Tuesday, April 9, 2013
Reviewing Property Taxes
What does it mean for Pelham?
As I wrote about last November, this is a “reassessment” year. That means that MPAC – the Provincial body called the Municipal Property Assessment Corporation – has re-evaluated and assessed all properties in the Province as of January 1, 2012. We will use that new assessment value for your property when we calculate your property taxes.
Property Tax Calculation:
The amount of property tax you pay to the Town of Pelham, to the Region, and to the Province (for Education) is not only based on the Market Value Assessment of your property; we multiply your assessment by each of the tax rates.
Despite your tax rate being set by each entity for their services, the Town collects the taxes and distributes it appropriately.
2007 to 2013:
In February, I wrote that “…the net effect on the tax levy will be $265,955 or an increase of 2.92% on the Town of Pelham portion of your 2013 property tax bill.” From following the budget processes from other Niagara Towns and Cities, we anticipate that Pelham’s increase will again be the second lowest this year.
But, what about over a longer period of time? Let’s compare this term of Council so far with the last term of Council, and with inflation.
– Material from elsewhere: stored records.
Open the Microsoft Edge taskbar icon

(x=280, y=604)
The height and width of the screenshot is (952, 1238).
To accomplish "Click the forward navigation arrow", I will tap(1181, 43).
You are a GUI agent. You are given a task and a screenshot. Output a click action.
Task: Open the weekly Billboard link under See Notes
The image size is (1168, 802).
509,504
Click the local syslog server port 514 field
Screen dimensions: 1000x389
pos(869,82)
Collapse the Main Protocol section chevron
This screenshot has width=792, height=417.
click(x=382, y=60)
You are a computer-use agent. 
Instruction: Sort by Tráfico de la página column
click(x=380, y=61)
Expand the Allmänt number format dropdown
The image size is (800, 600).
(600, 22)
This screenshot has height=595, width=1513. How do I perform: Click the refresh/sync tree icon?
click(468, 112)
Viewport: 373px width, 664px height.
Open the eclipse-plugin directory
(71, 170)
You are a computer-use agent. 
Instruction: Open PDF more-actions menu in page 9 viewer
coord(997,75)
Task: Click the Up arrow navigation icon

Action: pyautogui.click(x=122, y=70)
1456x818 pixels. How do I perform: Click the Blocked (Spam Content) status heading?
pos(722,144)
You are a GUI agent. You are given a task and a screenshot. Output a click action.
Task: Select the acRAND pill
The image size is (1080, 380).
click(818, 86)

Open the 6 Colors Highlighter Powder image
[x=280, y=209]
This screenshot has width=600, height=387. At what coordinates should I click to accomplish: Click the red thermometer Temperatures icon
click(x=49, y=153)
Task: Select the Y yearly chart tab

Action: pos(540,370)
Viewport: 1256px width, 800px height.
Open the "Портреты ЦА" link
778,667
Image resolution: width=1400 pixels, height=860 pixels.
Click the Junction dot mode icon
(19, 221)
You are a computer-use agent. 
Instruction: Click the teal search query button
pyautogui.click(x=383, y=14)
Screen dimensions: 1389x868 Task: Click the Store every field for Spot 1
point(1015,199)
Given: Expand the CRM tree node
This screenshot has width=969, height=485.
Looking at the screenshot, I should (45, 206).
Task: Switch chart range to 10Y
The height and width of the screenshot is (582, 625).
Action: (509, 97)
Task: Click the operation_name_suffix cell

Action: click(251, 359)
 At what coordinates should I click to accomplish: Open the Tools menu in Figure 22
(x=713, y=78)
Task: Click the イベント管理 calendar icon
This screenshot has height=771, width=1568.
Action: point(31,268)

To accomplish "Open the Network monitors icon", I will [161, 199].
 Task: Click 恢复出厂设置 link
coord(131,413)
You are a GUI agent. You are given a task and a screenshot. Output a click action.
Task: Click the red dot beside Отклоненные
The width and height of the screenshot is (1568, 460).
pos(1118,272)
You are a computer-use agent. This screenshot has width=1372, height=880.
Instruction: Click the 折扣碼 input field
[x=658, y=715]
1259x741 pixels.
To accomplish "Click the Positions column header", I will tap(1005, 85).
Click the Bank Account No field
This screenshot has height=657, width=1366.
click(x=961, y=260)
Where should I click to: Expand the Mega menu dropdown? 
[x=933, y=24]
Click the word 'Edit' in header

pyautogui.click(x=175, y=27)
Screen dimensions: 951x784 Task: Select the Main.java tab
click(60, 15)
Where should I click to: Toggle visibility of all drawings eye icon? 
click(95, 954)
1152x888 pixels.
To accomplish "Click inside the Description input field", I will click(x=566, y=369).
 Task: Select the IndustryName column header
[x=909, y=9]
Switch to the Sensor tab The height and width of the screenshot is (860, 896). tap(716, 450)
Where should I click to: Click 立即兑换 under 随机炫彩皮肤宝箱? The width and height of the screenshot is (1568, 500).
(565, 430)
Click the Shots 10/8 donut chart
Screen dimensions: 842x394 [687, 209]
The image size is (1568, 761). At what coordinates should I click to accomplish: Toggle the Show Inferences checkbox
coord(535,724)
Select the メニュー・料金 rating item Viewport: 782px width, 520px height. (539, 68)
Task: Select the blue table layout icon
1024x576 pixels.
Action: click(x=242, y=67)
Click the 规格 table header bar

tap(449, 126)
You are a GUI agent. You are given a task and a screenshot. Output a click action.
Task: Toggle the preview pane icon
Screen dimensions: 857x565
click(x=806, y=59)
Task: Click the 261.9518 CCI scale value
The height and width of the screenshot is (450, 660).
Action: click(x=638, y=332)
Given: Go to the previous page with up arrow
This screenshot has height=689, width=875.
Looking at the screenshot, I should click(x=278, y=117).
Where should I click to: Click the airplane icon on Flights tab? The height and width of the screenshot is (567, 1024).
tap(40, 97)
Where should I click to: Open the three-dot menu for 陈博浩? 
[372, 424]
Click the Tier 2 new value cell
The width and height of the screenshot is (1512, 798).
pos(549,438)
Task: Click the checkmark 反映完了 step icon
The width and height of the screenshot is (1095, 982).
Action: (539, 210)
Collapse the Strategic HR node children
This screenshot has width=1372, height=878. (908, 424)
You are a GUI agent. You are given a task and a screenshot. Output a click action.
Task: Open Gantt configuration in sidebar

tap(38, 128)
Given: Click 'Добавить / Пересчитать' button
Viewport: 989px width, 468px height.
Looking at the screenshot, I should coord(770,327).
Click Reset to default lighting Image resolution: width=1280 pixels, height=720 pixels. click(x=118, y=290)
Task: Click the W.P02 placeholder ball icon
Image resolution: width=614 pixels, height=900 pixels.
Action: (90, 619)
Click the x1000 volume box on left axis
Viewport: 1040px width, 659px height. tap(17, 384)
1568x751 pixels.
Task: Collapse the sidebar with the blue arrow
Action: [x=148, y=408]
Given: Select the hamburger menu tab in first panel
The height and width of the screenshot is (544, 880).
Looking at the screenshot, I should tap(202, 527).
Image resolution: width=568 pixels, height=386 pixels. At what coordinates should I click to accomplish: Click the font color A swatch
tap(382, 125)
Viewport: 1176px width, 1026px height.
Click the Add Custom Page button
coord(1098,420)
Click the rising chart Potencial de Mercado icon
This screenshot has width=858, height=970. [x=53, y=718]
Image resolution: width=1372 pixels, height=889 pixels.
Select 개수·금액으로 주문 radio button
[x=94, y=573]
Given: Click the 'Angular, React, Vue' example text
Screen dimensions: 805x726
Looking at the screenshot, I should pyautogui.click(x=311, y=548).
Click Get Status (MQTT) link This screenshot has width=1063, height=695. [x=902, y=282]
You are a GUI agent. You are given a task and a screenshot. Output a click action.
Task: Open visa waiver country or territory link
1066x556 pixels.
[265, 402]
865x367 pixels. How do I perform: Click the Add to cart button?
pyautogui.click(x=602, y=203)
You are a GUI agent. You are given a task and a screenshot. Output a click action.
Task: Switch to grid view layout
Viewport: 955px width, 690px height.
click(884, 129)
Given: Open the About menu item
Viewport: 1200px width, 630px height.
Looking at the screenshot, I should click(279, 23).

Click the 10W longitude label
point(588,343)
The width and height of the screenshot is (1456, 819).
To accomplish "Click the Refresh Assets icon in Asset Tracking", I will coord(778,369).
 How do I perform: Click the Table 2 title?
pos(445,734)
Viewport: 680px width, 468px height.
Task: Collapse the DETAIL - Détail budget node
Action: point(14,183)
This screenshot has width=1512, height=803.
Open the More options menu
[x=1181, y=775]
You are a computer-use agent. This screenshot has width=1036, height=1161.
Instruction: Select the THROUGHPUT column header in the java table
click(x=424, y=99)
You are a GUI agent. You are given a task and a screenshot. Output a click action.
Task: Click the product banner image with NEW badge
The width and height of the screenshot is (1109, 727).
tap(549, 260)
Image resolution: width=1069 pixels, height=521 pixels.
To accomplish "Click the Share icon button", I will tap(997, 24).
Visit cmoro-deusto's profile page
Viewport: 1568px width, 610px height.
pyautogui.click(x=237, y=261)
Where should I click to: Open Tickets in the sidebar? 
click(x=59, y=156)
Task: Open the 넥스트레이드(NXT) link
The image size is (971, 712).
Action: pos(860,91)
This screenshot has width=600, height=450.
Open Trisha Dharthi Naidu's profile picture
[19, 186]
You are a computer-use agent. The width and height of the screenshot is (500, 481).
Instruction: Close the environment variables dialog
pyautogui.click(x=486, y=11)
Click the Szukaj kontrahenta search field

The average increase of property taxes on your combined property tax bill for the last three years was 1.7%; for the previous four years – from 2007 to 2010 – it was 1.8%.
If you blend the entire seven years, the average is 1.72% and the total increase in your property taxes was 12.7% for that seven year period (from 2007 to 2013).
How do we measure whether that is “good” or not? One important comparator would be inflation. Inflation for that same entire seven-year period was 13.6% or an average of 1.84% per year.
I hope you too are pleased that our tax increases have been nearly a full percentage point below inflation for that period. Please see the chart for more information.
Pelham Council continues to direct staff to ensure that we ensure minimal impact on you and other property tax-payers without decreasing the current level and quality of services.